A nurse is reinforcing teaching with a newly licensed nurse about client confidentiality. Which of the following statements by the newly licensed nurse indicates an understanding of the teaching?
- A. I can discuss a client's information with staff who have provided care in the past.
- B. A client retains the legal right to privacy of health information even after they have died.
- C. The provider must give consent to discuss health information with the client's family.
- D. A provider may speak to a client's employer regarding a substance use disorder.
Correct Answer: B
Rationale: Clients retain the legal right to privacy of health information even after death, per HIPAA regulations. This statement reflects an accurate understanding of confidentiality principles.
A nurse is caring for a client who has depression and reports only sleeping a few hours each night. Which of the following instructions should the nurse give the client to promote sleep?
- A. You should drink a glass of wine 1 hour before you go to bed.
- B. You should eat a meal just prior to bedtime.
- C. You should take a nap after lunch.
- D. You should limit yourself to two caffeinated beverages per day.
Correct Answer: D
Rationale: Limiting caffeine intake to two beverages per day can promote better sleep. Caffeine is a stimulant that can interfere with falling asleep and staying asleep, especially if consumed later in the day. This instruction supports improved sleep quality.
A nurse is contributing to the plan of care for a client who is to start therapy with fluoxetine. Which of the following is an expected outcome for this client?
- A. Reduction in hand tremors.
- B. Absence of seizures.
- C. Decreased hallucinations.
- D. Improved mood.
Correct Answer: D
Rationale: Fluoxetine, an SSRI, is expected to improve mood in clients with depression. This is its primary therapeutic effect, unlike reducing tremors or hallucinations.
A nurse is caring for a client who is receiving acute care for the treatment of a substance use disorder.
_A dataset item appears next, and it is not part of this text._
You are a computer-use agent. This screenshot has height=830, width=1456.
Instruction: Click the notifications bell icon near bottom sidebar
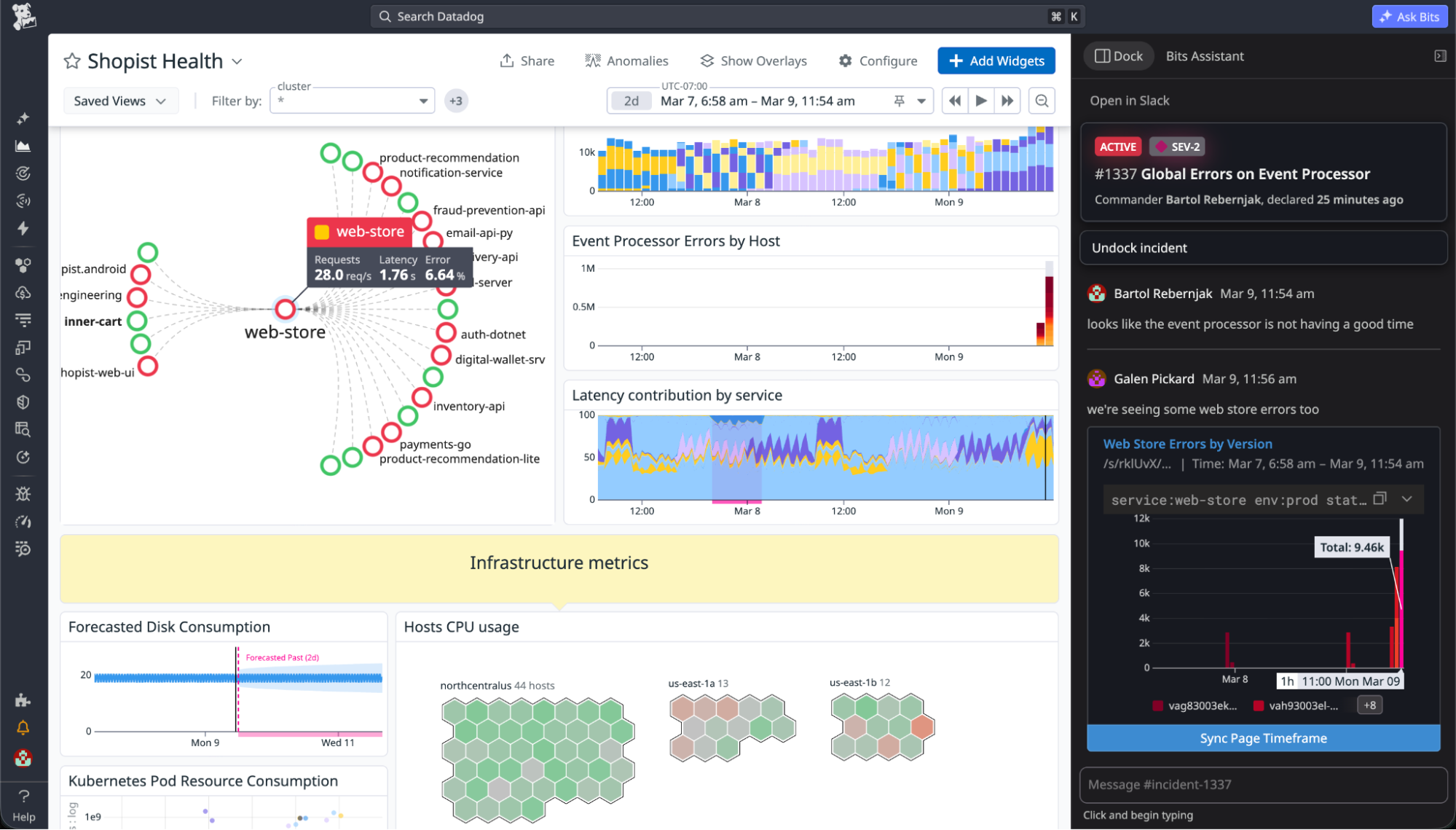[x=23, y=727]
With which of the following actions is the nurse demonstrating the ethical principle of veracity?
- A. Reinforcing information on the potential adverse effects of a medication with the client.
- B. Encouraging the client to attend a daily exercise program on the unit.
- C. Respecting the client's right to refuse to attend a group therapy session.
- D. Maintaining the client's confidentiality about a substance use disorder.
Correct Answer: A
Rationale: Reinforcing information on the potential adverse effects of a medication demonstrates veracity, the principle of truthfulness. It ensures the client is fully informed, supporting ethical care and decision-making.